Please give back only the lines below from the one containing "At what coordinates" to the one containing "The width and height of the screenshot is (1090, 774).", each repeated word for word, both ends included.
++++++
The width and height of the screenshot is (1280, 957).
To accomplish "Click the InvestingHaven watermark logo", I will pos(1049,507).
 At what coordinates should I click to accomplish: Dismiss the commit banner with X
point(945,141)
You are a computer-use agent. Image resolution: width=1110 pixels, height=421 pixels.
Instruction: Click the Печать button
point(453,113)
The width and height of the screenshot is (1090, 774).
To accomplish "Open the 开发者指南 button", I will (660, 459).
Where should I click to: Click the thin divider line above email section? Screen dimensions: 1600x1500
++++++
### Response to this exercise
 At what coordinates should I click to accomplish: Dismiss the commit banner with X
point(945,141)
You are a computer-use agent. Image resolution: width=1110 pixels, height=421 pixels.
Instruction: Click the Печать button
point(453,113)
The width and height of the screenshot is (1090, 774).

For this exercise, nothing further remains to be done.